Brindar prosperidad a la Nación y mejorar el medio social en que convivían fueron deberes patrióticos impuestos a sí mismos por los docentes y propiciados por ellos en los niños que concurrían a los establecimientos educativos públicos: “El maestro, cumpliendo la ley y sus reglamentos, realiza su tarea. Toda su vida, tanto pública como privada, debe subordinarse a ella. El ejemplo que da, sea bueno o malo, ha de fructificar para el bien o para el mal en el tierno corazón del niño. Las palabras que se pronuncian delante de ellos son irreparables porque se graban definitivamente en sus cerebros vírgenes. Debe entonces el maestro guardar oculto todo pensamiento escéptico o irónico, desengañado o agrio, toda doctrina que pueda originar sentimientos de envidia, rencor, odio o rivalidad. Un verdadero secreto profesional se le impone; violarlo es crimen de lesa humanidad (…)” (4) Afortunadamente esta misión altruista se veía coronada habitualmente por el reconocimiento y la valoración de las comunidades escolares. En las memorias de los maestros patagónicos son frecuentes las referencias a la solidaridad de la gente: “Los maestros siempre encontraron en la Patagonia, el buen vecino que los arrimara a la escuela. El buen vecino que les diera la mano amiga indispensable para vivir” (5) Y en las entrevistas a pobladores aparece con mucha frecuencia la imagen del maestro como consejero y colaborador de la comunidad: “Yo admiraba al maestro, porque le preguntabas de cualquier tema y él sabía, y yo decía ¡Cómo este hombre sabe tanto! ¡Qué mentalidad! (…) los maestros de antes eran los que hacían de todo, desde un certificado hasta lo que podían dar, de lo que sabían se lo daban porque la gente no tenía como ahora ciertos lugares donde ir a pedir (…) Así que, eran consejeros aparte de ser maestros rurales (…)” (6)
NOTAS
(1) Zorrilla, Benjamín. Memoria de 1886. En La Instrucción Primaria en los Territorios, 1934. Pág.101
(2) Historias de vida: Coti Carmoney. Cuadernos del Sur, 2005 – Villa la Angostura.

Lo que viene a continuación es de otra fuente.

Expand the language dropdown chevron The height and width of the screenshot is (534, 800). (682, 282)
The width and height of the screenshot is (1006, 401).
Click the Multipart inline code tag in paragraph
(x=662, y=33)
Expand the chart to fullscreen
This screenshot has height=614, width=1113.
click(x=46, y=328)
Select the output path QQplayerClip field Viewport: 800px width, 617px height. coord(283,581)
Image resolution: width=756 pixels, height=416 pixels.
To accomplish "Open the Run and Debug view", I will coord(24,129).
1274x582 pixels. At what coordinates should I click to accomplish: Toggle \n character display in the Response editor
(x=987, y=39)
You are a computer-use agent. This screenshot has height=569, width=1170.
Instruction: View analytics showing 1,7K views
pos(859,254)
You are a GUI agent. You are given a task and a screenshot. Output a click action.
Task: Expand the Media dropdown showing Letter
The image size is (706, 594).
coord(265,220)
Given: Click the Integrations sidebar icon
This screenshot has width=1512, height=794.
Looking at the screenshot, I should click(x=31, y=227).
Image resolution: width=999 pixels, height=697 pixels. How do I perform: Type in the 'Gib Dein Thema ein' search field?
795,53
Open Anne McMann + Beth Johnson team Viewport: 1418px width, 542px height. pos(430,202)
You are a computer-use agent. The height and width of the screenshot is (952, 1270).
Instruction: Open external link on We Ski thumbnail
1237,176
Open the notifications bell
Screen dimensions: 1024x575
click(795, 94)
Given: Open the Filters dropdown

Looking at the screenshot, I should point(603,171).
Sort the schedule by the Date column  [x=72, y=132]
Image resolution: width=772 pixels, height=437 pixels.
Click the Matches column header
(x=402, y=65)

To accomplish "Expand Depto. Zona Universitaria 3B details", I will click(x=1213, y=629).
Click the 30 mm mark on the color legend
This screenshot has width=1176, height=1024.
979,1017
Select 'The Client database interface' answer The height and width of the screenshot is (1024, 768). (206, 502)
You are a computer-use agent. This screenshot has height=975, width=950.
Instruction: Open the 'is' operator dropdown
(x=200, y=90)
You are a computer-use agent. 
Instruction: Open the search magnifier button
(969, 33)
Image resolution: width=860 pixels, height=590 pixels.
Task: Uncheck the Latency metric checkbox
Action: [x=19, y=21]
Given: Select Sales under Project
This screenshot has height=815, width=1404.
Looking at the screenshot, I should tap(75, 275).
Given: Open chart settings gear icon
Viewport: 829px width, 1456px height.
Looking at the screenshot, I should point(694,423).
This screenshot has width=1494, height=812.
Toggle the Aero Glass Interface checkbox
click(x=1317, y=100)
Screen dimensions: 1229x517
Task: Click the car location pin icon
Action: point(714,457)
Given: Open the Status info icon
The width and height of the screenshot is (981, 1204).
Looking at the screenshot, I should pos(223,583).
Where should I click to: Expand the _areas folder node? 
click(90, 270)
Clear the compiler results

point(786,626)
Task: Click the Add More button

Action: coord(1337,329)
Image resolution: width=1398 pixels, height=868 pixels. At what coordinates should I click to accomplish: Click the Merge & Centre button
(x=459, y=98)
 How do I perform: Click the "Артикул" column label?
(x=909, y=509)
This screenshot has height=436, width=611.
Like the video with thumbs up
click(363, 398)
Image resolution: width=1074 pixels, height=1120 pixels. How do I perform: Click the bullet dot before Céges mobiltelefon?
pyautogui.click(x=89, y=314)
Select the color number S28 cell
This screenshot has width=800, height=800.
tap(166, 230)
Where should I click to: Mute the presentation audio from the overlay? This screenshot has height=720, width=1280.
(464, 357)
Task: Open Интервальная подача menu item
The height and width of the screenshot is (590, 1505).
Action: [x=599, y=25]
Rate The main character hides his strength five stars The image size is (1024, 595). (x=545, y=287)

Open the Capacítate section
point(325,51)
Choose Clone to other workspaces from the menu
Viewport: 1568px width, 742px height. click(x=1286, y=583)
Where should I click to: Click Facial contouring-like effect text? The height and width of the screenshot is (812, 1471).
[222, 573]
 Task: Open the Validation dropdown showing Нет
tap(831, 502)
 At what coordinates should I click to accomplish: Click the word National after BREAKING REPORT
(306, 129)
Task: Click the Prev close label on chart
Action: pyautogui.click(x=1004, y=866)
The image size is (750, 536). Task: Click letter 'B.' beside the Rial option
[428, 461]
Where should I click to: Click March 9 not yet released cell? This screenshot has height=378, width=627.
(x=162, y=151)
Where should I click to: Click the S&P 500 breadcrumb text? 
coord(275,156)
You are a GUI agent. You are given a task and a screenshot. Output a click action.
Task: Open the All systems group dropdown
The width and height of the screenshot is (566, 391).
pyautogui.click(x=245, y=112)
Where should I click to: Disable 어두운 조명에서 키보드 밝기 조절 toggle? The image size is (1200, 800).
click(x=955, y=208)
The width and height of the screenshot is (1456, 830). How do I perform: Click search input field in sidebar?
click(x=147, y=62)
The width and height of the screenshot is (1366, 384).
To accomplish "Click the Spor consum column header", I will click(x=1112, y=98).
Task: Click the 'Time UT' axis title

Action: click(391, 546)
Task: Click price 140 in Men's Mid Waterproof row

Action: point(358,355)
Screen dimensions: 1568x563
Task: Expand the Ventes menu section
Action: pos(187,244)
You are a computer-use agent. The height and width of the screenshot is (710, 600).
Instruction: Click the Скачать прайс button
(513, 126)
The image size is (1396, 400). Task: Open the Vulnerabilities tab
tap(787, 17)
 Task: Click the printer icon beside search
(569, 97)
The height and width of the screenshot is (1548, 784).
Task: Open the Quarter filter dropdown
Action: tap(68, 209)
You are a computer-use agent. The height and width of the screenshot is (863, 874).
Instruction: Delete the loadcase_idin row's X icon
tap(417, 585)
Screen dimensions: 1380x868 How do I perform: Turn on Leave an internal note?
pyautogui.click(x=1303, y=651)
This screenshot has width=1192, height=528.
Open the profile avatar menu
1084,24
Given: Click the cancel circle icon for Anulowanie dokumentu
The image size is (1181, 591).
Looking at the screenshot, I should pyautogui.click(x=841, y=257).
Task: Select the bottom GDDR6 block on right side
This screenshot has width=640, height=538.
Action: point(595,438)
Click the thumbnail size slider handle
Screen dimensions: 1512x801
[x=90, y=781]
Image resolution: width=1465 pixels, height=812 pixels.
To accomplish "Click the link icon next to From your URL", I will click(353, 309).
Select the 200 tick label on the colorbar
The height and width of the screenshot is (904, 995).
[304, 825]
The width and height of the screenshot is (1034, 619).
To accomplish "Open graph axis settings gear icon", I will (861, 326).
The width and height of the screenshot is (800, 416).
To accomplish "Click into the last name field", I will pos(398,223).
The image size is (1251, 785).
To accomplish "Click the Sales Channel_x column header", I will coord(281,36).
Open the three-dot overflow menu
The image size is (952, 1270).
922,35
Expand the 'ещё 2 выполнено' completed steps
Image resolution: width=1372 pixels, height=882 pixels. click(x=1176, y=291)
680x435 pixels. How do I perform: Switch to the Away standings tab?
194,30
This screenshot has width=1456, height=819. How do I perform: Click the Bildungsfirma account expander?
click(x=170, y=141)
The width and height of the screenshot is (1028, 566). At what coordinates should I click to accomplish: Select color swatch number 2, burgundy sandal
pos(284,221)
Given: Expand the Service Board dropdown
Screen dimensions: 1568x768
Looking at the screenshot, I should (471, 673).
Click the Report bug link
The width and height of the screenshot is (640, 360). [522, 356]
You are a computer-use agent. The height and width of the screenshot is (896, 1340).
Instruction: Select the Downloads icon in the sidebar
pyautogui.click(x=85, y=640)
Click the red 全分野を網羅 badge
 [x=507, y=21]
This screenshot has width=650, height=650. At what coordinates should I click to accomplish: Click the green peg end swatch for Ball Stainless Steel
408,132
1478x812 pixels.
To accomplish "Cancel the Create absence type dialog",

(3) Fernández, Demetrio. La Escuela Patagónica – Reminiscencia de un maestro (1914-1946), Bahía Blanca, 1960. Talleres Martín Rodríguez y Cia. Pág. 32
(4) Discurso de Pico en ocasión de su toma de posesión de la presidencia del Consejo, Monitor, noviembre de 1932.
(5) Ripa, Julián I. Recuerdos de un maestro patagónico. Buenos Aires, Marymar, 1980., p.7.
(6) Don Roque Rizza en Conociendo Nuestra Gente, Re-edición Nº 5 y 6, junio de 2001, pp.41-55.